His social policy remains almost identical. Although Obama made headlines with his announcement last May that “[F]or me, personally, it is important to go ahead and affirm that I think same-sex couples should be able to get married,” for many the pronouncement only formalized the inevitable after his less-controversial promotion of civil unions in 2008 and his assertion that “same-sex couples should enjoy equal rights under the law.”

During both campaigns, he has taken a decidedly pro-life stance, asserting in the Democratic debate of April 2007, “I think that most Americans recognize that [abortion] is a profoundly difficult issue for the women and families who make these decisions. They don’t make them casually. And I trust women to make these decisions, in conjunction with their doctors and their families and their clergy, and I think that’s where most Americans are,” and on his 2012 campaign website, “a woman’s health care choices are personal decisions, best made with her doctor—without interference from politicians”.

The most conspicuous difference between the campaigns of 2008 and 2012, therefore, is the difference of tone.

The Senator Obama of 2008 portrayed himself as a young and charismatic newcomer, driven to inspire radical change in Washington. He opposed not a president but a fellow congressman, and the race amounted to a battle of proposals and promises.
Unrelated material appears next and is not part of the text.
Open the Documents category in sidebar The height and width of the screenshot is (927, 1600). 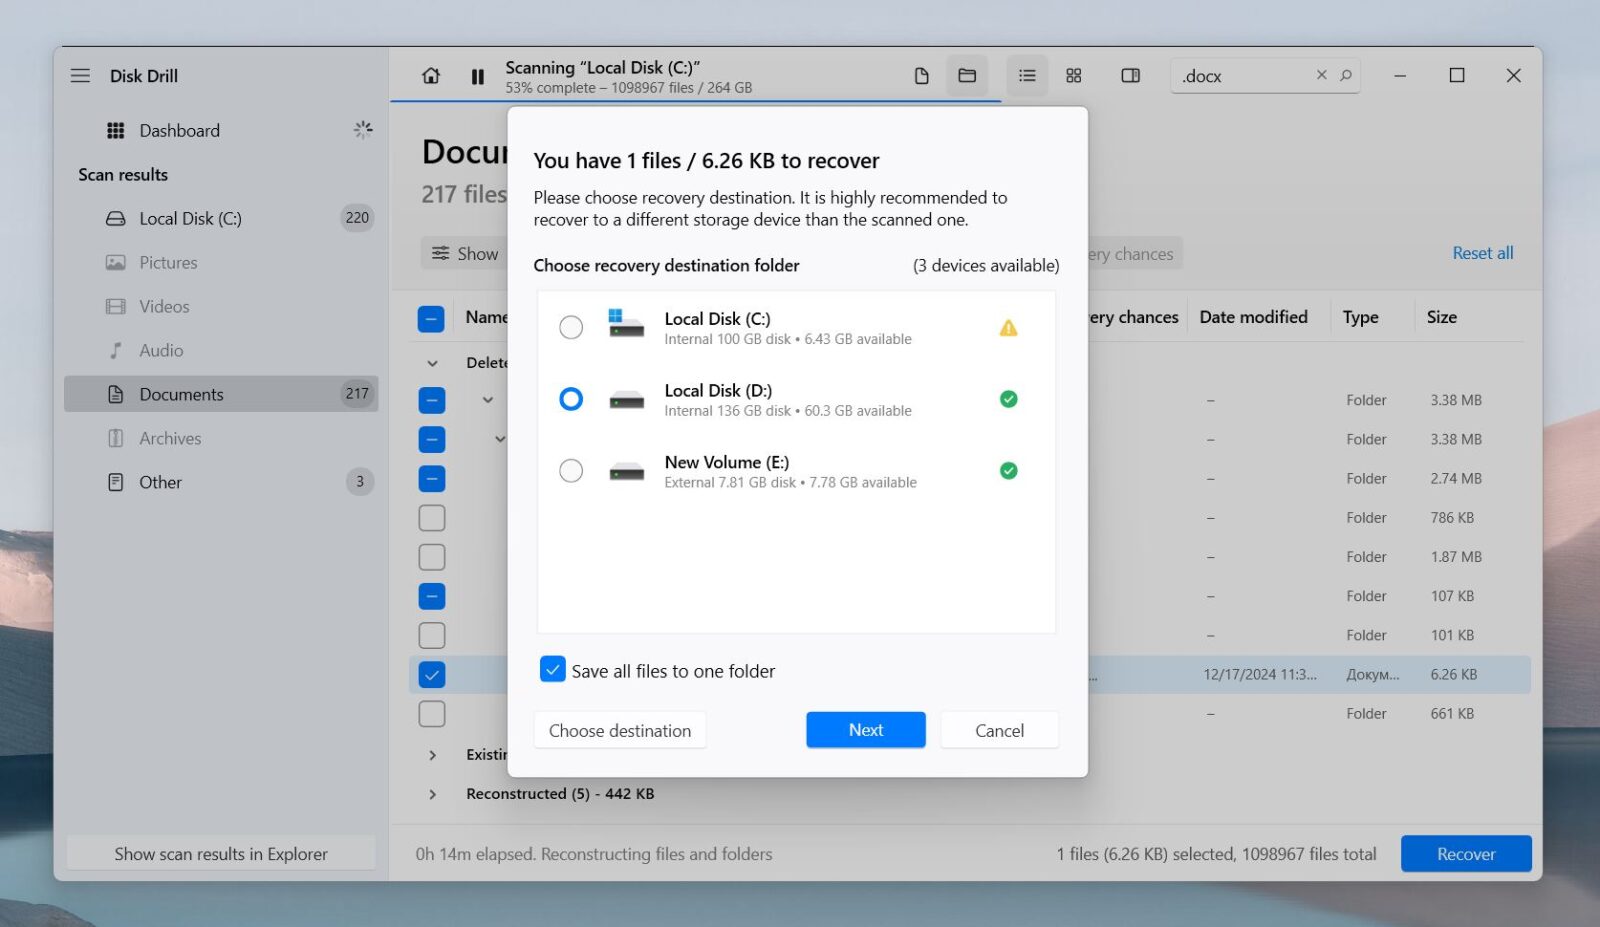pos(182,394)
Today, it is Obama on the campaign. Maturation was inevitable, if his noticeably older appearance is any indication, but the more somber tone of his campaign fits the new necessities he now faces.

As president of the United States, he must not only propose new ideas, but demonstrate how the plans he made four years ago succeeded, or justify those that failed.

Instead of critiquing the errors of President Bush in the Middle East, he must now answer to his own foreign policy decisions, such as the elimination of Osama bin Laden and the terrorist attack in Benghazi. This time, he must run not as a newcomer ready to shake things up in Washington, but a president, with four years of experience behind him.

“I don’t want your vote just because of what I have done. I want your vote because of what I’m going to do,” said Obama in a speech on Friday in Cleveland. “And I need you to keep believing in me.”